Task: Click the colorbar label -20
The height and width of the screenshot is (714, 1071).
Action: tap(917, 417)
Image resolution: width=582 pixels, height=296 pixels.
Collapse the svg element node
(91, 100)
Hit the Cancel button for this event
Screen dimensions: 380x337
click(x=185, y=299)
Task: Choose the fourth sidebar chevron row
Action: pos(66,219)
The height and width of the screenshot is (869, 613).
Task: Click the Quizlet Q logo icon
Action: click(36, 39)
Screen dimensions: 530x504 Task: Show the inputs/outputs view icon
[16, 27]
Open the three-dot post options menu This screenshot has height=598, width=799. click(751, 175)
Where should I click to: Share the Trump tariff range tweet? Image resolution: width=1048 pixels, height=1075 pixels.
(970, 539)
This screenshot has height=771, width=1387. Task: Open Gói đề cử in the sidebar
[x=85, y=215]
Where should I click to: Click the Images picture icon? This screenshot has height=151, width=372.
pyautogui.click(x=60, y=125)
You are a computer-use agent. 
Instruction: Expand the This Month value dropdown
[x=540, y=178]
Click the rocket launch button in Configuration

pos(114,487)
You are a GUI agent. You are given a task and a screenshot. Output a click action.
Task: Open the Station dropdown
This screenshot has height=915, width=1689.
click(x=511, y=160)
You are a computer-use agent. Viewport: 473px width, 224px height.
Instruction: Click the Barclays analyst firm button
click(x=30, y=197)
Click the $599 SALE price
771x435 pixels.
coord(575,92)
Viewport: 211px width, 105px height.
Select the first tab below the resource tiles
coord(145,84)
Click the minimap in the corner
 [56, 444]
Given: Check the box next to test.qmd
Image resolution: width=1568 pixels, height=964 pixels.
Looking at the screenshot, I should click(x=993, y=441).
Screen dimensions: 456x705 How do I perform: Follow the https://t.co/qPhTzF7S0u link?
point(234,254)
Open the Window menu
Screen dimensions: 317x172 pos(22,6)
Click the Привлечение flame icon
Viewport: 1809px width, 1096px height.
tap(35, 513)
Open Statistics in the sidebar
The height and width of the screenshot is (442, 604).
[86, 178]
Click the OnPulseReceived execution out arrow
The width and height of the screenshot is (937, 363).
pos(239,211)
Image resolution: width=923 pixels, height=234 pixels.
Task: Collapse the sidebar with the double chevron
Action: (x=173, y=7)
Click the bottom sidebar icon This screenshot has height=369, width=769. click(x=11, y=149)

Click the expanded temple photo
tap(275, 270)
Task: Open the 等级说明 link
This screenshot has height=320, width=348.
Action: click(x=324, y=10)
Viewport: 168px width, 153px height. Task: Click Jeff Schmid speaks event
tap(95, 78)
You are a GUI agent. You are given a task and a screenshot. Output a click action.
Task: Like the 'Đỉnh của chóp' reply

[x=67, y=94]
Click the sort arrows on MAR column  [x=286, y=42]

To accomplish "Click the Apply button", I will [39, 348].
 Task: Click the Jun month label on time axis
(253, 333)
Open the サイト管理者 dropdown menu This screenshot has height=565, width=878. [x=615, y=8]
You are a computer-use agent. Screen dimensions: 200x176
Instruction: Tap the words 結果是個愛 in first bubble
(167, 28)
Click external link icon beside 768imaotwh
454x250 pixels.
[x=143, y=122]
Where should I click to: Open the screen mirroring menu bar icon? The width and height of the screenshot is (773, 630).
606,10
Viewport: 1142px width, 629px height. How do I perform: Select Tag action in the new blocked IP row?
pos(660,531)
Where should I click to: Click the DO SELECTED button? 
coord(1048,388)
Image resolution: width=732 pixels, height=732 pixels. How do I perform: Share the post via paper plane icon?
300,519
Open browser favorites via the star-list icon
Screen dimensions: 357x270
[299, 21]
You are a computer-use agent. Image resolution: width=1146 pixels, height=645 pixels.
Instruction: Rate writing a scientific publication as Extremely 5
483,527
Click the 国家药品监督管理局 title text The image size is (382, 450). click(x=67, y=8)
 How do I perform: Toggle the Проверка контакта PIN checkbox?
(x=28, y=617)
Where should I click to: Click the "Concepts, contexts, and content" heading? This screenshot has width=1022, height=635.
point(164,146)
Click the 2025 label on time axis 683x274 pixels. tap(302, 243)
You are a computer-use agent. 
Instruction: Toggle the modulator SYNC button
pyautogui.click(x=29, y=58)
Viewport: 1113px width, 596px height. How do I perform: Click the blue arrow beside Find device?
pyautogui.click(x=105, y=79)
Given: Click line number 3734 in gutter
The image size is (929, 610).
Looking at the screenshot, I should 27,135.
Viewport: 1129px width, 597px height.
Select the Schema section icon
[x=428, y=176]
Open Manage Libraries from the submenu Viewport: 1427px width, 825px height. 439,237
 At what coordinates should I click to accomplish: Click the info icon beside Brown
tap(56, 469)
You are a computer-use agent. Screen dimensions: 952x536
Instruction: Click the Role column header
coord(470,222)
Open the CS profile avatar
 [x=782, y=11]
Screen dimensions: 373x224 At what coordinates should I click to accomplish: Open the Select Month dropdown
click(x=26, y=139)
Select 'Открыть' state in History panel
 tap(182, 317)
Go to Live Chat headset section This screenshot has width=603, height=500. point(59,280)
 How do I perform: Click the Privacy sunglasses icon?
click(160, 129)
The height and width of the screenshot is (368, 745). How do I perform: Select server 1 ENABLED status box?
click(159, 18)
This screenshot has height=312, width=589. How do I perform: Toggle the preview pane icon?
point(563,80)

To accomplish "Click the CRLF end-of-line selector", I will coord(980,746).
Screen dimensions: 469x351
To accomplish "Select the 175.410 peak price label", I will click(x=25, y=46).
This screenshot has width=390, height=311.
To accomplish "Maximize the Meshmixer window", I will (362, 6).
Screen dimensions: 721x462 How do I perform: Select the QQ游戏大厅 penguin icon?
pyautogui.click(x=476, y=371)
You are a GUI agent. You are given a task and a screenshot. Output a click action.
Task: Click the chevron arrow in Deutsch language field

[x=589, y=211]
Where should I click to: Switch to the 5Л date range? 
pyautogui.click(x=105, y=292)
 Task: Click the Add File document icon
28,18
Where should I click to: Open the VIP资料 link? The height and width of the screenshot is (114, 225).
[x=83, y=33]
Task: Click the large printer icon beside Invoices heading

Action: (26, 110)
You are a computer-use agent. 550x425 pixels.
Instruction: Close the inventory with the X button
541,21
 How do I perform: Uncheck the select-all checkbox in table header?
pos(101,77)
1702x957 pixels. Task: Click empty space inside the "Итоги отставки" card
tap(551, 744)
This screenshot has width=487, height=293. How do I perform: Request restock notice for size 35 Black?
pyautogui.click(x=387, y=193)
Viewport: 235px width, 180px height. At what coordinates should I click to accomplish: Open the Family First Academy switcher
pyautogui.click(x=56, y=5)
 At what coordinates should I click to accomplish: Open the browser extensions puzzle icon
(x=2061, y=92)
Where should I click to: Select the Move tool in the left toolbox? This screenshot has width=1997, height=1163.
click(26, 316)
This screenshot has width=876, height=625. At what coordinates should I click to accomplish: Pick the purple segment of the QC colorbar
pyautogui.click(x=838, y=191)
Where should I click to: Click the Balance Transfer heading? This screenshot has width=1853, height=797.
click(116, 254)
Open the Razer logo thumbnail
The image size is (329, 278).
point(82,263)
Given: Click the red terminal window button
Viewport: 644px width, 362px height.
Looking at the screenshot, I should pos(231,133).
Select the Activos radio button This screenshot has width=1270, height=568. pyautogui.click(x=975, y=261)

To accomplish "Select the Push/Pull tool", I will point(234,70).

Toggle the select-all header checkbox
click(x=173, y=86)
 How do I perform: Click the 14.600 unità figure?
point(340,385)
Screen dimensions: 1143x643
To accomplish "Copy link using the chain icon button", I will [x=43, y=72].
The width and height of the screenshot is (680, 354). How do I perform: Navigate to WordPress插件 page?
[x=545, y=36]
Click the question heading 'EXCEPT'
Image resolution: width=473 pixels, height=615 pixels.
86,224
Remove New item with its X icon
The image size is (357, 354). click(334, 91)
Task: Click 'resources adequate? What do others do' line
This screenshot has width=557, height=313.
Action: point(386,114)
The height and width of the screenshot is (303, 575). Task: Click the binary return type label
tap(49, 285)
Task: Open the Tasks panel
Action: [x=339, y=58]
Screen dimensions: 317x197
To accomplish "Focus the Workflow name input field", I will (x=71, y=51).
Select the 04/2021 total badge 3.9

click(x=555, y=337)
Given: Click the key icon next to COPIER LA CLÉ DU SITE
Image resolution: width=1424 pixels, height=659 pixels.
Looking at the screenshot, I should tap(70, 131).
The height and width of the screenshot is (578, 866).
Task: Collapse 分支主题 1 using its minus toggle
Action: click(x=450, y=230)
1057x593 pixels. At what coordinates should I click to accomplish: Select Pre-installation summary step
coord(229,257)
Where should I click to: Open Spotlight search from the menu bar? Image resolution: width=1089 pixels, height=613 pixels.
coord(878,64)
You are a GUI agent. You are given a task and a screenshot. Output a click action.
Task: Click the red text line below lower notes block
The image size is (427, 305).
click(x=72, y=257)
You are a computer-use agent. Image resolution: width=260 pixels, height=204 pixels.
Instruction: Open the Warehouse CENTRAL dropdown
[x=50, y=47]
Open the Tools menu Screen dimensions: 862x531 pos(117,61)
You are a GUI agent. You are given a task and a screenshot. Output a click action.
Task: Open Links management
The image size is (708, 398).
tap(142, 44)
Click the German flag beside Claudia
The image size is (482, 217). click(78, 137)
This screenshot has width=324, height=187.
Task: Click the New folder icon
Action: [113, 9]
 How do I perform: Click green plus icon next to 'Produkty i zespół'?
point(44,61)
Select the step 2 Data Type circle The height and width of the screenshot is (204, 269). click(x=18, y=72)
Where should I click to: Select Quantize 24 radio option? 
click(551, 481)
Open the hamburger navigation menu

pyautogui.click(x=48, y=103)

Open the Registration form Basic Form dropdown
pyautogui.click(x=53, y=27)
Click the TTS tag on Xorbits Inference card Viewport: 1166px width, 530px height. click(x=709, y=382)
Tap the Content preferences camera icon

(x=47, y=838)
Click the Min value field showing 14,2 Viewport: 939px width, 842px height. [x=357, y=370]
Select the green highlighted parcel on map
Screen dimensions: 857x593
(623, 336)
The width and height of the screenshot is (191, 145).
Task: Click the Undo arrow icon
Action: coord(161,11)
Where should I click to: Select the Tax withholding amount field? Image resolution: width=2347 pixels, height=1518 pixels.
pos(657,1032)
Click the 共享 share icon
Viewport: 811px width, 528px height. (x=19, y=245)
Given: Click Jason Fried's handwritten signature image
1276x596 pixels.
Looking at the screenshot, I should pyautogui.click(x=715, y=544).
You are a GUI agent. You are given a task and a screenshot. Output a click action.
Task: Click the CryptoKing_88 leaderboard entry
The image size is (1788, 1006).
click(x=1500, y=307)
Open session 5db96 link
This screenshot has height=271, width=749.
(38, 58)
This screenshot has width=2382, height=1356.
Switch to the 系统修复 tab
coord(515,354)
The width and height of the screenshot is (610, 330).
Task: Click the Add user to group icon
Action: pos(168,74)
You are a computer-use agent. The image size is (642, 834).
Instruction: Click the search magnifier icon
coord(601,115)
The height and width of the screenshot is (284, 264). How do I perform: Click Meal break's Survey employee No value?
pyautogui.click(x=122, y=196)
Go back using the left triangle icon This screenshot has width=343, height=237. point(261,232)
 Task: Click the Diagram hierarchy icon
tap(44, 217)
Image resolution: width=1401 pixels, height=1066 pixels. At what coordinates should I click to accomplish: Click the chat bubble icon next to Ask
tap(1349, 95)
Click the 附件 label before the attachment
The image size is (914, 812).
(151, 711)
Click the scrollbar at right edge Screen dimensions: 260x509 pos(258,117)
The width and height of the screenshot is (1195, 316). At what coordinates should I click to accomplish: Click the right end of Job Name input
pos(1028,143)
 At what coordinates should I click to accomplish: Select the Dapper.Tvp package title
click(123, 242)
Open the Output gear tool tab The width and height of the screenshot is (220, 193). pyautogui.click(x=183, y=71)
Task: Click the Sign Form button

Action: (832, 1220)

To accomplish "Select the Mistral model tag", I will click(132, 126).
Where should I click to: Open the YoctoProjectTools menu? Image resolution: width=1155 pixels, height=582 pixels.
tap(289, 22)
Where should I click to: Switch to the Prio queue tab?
- - - - - - -
*To do:* Write out the data above exactly, beginning with its first line and stopping after the line that contains "Action: click(36, 39)".

*Correct output:*
Task: Click the colorbar label -20
The height and width of the screenshot is (714, 1071).
Action: tap(917, 417)
Image resolution: width=582 pixels, height=296 pixels.
Collapse the svg element node
(91, 100)
Hit the Cancel button for this event
Screen dimensions: 380x337
click(x=185, y=299)
Task: Choose the fourth sidebar chevron row
Action: pos(66,219)
The height and width of the screenshot is (869, 613).
Task: Click the Quizlet Q logo icon
Action: click(36, 39)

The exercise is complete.